Set in the early 60's in a suburb of Brewer, Pa - a mid-sized, working class, weary-looking town (think Scranton), the film shows some glimpses of Updike's keen sense of place and time - the songs that play on the radio during Harry's all-night drive to Virginia, the hippie-like outfits and sexual rebelliousness of Harry's sister, the once solid row-houses and factories in Brewer hinting at the urban unrest and decay that is to come. This is Harry's hometown, where in high school he was a celebrated basketball star, but now, at 26, is bewildered that the folks in Brewer seem to have forgotten that. Because Harry can't shake the belief that he is still a star, special, meant for better things, and, because he is beset with a child-like narcissism, that everyone else must see that too.
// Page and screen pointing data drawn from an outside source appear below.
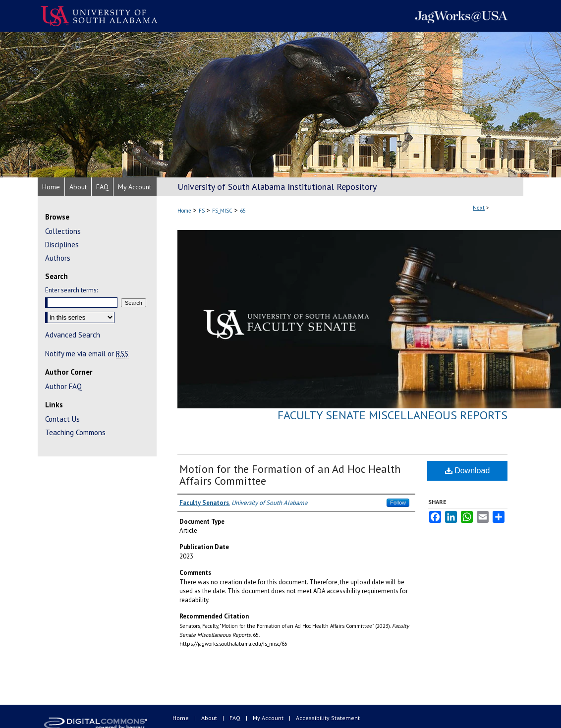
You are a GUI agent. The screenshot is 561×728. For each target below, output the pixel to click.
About (210, 718)
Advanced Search (72, 335)
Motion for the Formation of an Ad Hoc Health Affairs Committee (290, 475)
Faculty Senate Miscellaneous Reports (393, 415)
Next (479, 208)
After leaving his wife, Harry goes to visit his old basketball coach who introduces him to Ruth Leonard, a sometime prostitute, who he immediately moves in with. When Janice goes into labor a few months later, he leaves Ruth, eventually returning to the apartment with Janice, their 2-year-old son Nelson, and new baby daughter Becky, and taking a job working for his father-in-law selling used cars. But Harry's restlessness still dogs him and domestic harmony does not ensue.
Harry is remorselessly ruled by his impulses, but is troubled and perplexed by how he seems to disappoint nearly everyone in his life: Ruth, the minister sent to lead him back to his family, his parents, his in-laws, his wife and son, even the minister's wife. So he runs. But actions have consequences, a fact lost on Harry even when his lead to tragedy.